*TASK OBJECTIVE*.
Select the lines of the records containing the word "field" and list them.

RAW DATA Start Marker

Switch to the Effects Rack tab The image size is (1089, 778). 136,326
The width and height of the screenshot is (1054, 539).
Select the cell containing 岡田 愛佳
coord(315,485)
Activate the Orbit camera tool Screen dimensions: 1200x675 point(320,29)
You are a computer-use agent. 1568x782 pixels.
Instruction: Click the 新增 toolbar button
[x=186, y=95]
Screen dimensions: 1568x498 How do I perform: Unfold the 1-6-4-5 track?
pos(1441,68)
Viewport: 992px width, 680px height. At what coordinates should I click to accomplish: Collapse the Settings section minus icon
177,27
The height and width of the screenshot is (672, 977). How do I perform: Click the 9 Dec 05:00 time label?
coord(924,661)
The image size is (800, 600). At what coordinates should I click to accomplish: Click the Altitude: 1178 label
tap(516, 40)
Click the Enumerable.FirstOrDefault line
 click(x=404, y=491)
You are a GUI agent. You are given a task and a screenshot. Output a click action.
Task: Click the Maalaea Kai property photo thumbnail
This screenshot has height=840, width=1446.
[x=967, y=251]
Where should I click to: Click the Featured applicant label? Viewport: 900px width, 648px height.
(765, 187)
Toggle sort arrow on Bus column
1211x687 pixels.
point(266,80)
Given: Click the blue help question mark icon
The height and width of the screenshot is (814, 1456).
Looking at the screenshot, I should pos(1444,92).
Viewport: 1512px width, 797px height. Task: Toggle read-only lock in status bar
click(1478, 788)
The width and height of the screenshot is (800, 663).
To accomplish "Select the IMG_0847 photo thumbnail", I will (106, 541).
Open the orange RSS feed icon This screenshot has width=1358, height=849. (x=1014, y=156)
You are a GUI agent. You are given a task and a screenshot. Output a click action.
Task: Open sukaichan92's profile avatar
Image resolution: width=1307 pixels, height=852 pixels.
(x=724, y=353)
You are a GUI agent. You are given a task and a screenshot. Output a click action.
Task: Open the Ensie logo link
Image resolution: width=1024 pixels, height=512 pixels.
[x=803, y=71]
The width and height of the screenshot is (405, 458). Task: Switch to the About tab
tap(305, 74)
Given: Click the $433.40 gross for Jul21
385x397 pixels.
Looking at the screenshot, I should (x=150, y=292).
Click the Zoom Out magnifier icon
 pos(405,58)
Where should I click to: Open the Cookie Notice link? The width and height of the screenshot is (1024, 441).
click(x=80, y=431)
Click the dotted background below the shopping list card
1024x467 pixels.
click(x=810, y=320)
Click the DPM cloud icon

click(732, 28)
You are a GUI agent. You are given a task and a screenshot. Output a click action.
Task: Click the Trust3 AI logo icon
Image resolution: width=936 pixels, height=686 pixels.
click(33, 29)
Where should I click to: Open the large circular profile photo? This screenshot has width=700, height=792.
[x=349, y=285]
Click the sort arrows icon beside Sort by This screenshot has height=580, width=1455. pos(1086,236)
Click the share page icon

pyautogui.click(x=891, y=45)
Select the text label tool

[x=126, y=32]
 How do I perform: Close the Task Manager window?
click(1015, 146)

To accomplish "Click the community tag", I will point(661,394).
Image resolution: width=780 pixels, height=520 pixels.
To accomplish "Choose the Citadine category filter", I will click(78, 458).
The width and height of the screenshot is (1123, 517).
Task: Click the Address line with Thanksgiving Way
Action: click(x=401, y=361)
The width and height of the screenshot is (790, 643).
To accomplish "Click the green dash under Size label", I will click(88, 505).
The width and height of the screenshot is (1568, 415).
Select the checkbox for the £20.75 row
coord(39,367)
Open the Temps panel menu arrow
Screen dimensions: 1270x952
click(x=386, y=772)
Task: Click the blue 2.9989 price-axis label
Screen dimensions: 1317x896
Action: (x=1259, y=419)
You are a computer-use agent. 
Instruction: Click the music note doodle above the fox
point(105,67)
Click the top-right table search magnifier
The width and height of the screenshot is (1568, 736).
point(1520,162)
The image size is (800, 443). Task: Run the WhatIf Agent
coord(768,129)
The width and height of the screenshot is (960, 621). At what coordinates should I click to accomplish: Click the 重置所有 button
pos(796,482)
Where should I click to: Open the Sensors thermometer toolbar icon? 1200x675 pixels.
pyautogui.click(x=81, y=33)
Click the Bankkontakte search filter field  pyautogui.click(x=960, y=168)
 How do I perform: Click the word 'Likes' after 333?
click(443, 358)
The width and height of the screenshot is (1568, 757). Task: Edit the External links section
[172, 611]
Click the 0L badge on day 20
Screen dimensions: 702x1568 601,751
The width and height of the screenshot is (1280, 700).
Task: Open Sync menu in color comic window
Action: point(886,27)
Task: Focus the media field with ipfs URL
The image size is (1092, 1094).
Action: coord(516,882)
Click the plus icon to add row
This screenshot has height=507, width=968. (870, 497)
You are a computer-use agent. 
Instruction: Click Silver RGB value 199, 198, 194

RAW DATA End Marker

*WORKED SOLUTION*.
Click the Bankkontakte search filter field  pyautogui.click(x=960, y=168)
Task: Focus the media field with ipfs URL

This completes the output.